While the coaching staff took the opportunity heap praise on the defensive effort, Grobe also revealed some troubling aspects of the defensive gameplan. The Wake Forest head coach told reporters that the coaching staff had “really dumbed the defense down,” for the scrimmage, taking out blitz packages and playing very few different coverages. Grobe was pleased with how well the defense played when they didn’t have to do any “thinking” on the field, saying: “That ought to be a lesson for our coaches.”
So how did the stripped down defense still dominate the offense? Grobe out-vanilla’d his defense with his offense. According to those watching the game, the Demon Deacons’ offense ran about five different plays the entire day. Grobe says he purposely held back the majority of his offense to avoid giving away too much to their first ACC opponent, the Boston College Eagles. Yes, the same BC team that went 2-10 in 2012, fired their coach and are busy installing all-new offensive and defensive systems themselves. That is who Grobe is worried about tipping his hand to.
But what if the reason for the pared down playbook in the spring game is worse than that? What if Grobe only ran five plays on offense and took out all the blitz packages and varied coverage schemes because the team simply can’t run them? Grobe said that he’d like his defensive coaches to do more of the same from the spring game next season, meaning lining up and running the most basic of defenses. That should be good news for Jimbo Fisher and the Florida State Seminoles or Tajh Boyd and the Clemson Tigers as they might get an extra scrimmage out of it, but probably won’t turn out so good for a defense that surrendered nearly 32 points per game last year with their full complement of plays.

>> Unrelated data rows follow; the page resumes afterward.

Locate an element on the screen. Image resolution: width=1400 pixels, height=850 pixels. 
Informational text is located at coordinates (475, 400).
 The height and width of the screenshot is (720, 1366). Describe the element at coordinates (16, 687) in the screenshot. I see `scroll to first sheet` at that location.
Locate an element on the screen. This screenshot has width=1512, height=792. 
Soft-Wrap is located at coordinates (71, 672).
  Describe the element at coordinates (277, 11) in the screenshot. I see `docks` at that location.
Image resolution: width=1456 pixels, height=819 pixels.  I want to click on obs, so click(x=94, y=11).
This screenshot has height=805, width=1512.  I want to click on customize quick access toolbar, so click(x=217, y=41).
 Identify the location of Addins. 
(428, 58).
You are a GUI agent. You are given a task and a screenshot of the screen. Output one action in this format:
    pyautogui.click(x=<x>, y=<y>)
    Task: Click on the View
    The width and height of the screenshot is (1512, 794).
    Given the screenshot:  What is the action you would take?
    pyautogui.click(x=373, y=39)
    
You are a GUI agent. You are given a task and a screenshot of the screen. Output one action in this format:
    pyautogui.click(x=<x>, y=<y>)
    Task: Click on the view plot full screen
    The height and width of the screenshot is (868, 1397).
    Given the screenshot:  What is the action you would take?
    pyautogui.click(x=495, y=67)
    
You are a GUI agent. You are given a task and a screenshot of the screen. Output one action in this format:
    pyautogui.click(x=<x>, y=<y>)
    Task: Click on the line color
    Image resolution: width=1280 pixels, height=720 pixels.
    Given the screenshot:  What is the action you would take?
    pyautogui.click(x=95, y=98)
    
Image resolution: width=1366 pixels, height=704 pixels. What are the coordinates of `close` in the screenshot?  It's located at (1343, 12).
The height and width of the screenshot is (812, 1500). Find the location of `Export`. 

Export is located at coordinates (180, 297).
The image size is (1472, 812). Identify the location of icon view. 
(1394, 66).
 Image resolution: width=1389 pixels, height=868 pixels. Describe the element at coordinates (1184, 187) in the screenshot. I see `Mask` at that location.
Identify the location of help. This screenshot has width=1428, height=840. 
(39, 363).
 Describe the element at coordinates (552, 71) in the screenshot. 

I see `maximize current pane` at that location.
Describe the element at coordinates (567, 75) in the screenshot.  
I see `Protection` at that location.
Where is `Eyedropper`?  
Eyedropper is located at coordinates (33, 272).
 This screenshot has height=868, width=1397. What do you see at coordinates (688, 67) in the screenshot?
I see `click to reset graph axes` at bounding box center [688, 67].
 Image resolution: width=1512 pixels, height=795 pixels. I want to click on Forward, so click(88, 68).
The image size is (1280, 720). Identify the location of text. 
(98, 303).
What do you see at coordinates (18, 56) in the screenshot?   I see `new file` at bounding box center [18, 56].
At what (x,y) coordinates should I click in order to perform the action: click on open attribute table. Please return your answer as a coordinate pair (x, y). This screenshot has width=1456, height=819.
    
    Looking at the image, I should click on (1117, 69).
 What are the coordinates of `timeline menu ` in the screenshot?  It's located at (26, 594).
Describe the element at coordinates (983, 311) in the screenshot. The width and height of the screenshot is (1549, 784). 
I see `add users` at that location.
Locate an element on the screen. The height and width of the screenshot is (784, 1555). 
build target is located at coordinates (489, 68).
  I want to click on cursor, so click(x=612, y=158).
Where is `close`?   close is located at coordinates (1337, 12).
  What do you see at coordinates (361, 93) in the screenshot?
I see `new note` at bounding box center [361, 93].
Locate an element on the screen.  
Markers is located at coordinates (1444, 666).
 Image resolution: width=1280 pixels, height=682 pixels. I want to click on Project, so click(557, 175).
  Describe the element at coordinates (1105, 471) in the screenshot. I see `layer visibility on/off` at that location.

And the offense may have only run about five plays, but they ran them really poorly. I’m sure there aren’t any “magic” plays on Grobe’s playcard that he’s holding off on for Wake’s trip to BC in September that will turn around the offense that ranked No. 93 in passing yards, No. 116 in rushing yards and No. 116 in scoring in 2012. This Demon Deacons offense is limited (at best) and maybe this spring game showed they’re still working on getting those first five plays down right.
The spring practice session should be a time that the team is ramping up towards the summer to build momentum for fall camp that crescendos at the spring game. What happened instead for Wake Forest was weeks of work that ended with a wet, sloppy thud. If the best Wake Forest can muster in 2013 is a “dumbed down” defense and an offense that can’t even run their five simplest plays well, it’s going to be a long fall in Winston-Salem.